Records for the exercise Block Start

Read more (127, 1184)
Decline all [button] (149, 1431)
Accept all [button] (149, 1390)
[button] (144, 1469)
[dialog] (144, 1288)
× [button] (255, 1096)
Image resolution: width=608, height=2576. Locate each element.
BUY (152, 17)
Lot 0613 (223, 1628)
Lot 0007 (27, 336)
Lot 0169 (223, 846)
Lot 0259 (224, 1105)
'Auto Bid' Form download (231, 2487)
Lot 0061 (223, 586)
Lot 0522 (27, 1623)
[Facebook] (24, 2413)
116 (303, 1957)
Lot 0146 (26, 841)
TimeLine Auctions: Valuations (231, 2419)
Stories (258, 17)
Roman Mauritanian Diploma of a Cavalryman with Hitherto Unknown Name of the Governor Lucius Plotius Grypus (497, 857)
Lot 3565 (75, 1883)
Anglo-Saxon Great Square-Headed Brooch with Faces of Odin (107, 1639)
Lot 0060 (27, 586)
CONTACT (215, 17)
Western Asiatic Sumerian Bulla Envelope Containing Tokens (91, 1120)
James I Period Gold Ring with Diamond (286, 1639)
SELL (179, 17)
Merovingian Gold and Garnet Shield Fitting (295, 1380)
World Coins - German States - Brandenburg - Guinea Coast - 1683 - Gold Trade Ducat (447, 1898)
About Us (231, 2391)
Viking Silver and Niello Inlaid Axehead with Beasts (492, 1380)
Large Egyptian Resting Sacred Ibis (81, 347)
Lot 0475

Records for the exercise Block End

**Work item:** Line by line, transcribe the data exactly.

**Result of this exercise:**
Read more (127, 1184)
Decline all [button] (149, 1431)
Accept all [button] (149, 1390)
[button] (144, 1469)
[dialog] (144, 1288)
× [button] (255, 1096)
Image resolution: width=608, height=2576. Locate each element.
BUY (152, 17)
Lot 0613 (223, 1628)
Lot 0007 (27, 336)
Lot 0169 (223, 846)
Lot 0259 (224, 1105)
'Auto Bid' Form download (231, 2487)
Lot 0061 (223, 586)
Lot 0522 (27, 1623)
[Facebook] (24, 2413)
116 (303, 1957)
Lot 0146 (26, 841)
TimeLine Auctions: Valuations (231, 2419)
Stories (258, 17)
Roman Mauritanian Diploma of a Cavalryman with Hitherto Unknown Name of the Governor Lucius Plotius Grypus (497, 857)
Lot 3565 (75, 1883)
Anglo-Saxon Great Square-Headed Brooch with Faces of Odin (107, 1639)
Lot 0060 (27, 586)
CONTACT (215, 17)
Western Asiatic Sumerian Bulla Envelope Containing Tokens (91, 1120)
James I Period Gold Ring with Diamond (286, 1639)
SELL (179, 17)
Merovingian Gold and Garnet Shield Fitting (295, 1380)
World Coins - German States - Brandenburg - Guinea Coast - 1683 - Gold Trade Ducat (447, 1898)
About Us (231, 2391)
Viking Silver and Niello Inlaid Axehead with Beasts (492, 1380)
Large Egyptian Resting Sacred Ibis (81, 347)
Lot 0475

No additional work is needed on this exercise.